You’re looking at the upper deck – not sure if that’s a correct maritime term – of the ferry that shuttles between Reggio di Calabria, on the tippy toe of the Italian peninsula, to Messina in Sicily. It’s a fairly typical ship except for the fact that it carries a commuter train in its bowels, as it has since 1899. Luciana and I took the train from Paola, in Calabria, to Giardini, Sicily, which included the unorthodox stopping and loading of the train cars onto the ferry, as shown below (in the only photo not from our trip).
After a short break at the Reggio di Calabria station, passengers board the train before it is pulled onto the ship in two sections. Once the ferry gets moving, you’re allowed to ascend to the observation decks or sit inside the ferry and enjoy a cappuccino, arancino (rice ball), and other concessions for the 25-minute ride.
From the stern, we said ciao to Calabria and mainland Italy, all the while marveling at the sparkling, deep blue water of the Strait of Messina.

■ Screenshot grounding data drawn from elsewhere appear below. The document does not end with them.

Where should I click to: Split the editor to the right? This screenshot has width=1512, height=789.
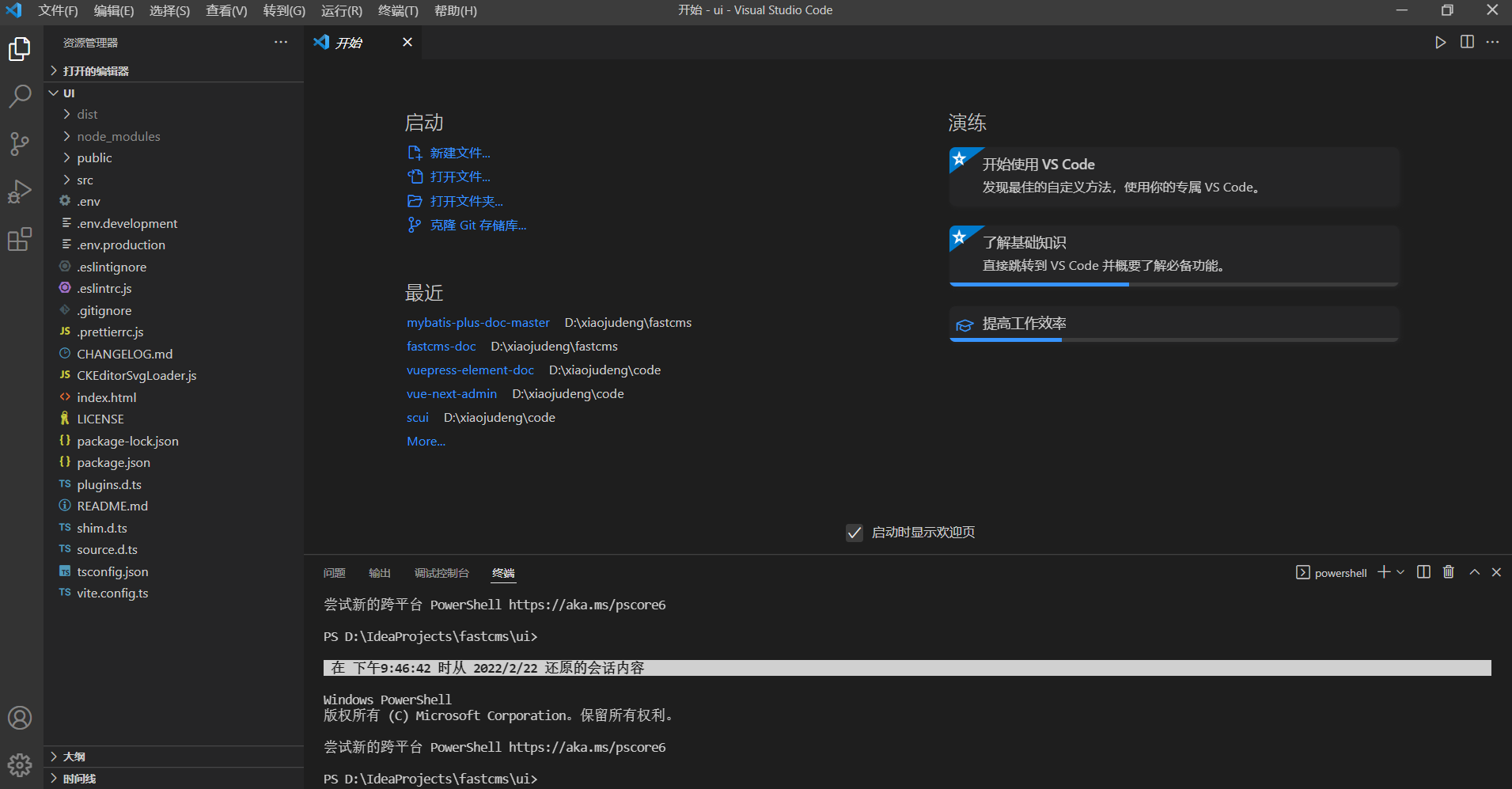pos(1467,42)
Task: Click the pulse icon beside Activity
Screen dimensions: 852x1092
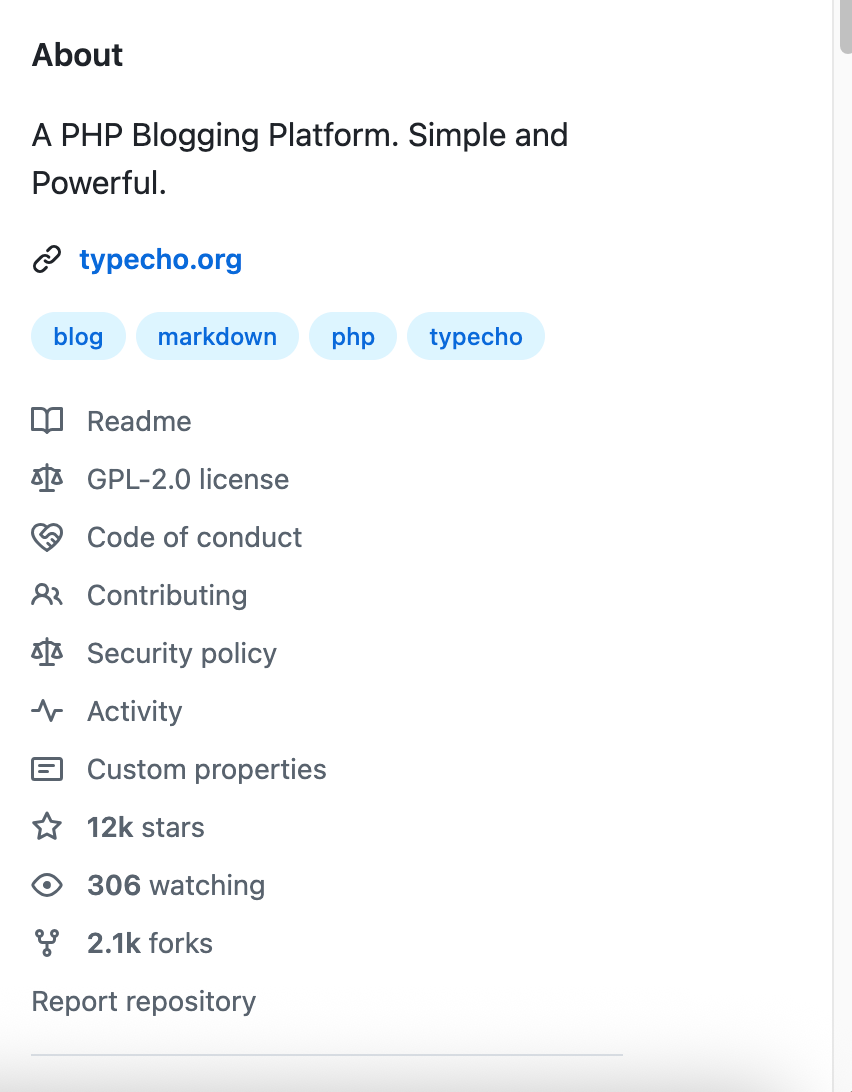Action: pos(47,711)
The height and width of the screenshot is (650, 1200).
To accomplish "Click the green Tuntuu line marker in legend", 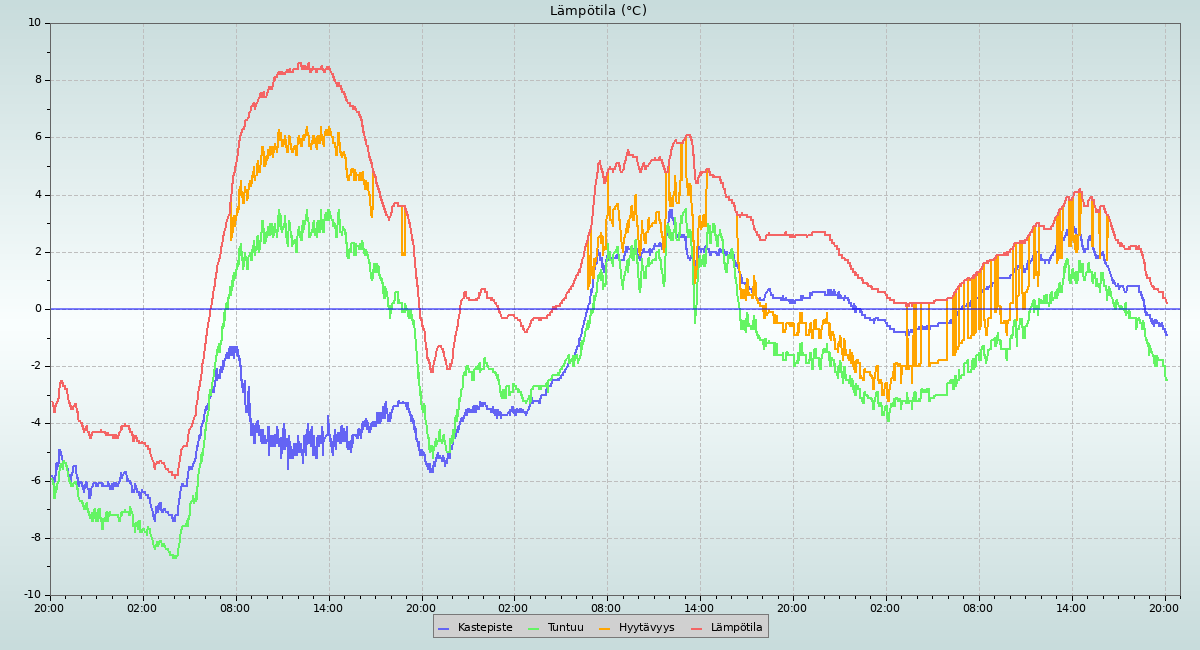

And from the bow (now I’m sounding more like a sailor), it was buongiorno a Sicilia, where after docking the two rows of train cars would be pulled out, reattached, and ready to chug down the east coastline.
Greeting us in Messina was the Virgin Mary herself, above the inscription, “Vos et ipsam civitatem benedicimus,” Latin for “You and your city are blessed.” Those were the words Madonna sent here from Palestine in 42 A.D., to thank and protect the locals after their conversion to Christianity. (The conversion, and the delivery of the letter, were both courtesy of St. Paul.) The letter arrived in Messina on September 8, wrapped in a lock of her hair. So sacred was this missive that Messina today celebrates two feasts in honor of Madonna, one celebrating the letter (June 3) and the other celebrating her assumption to Heaven (August 13-15).
The stele and statue were erected in 1934, and the fort was built in the 16th century.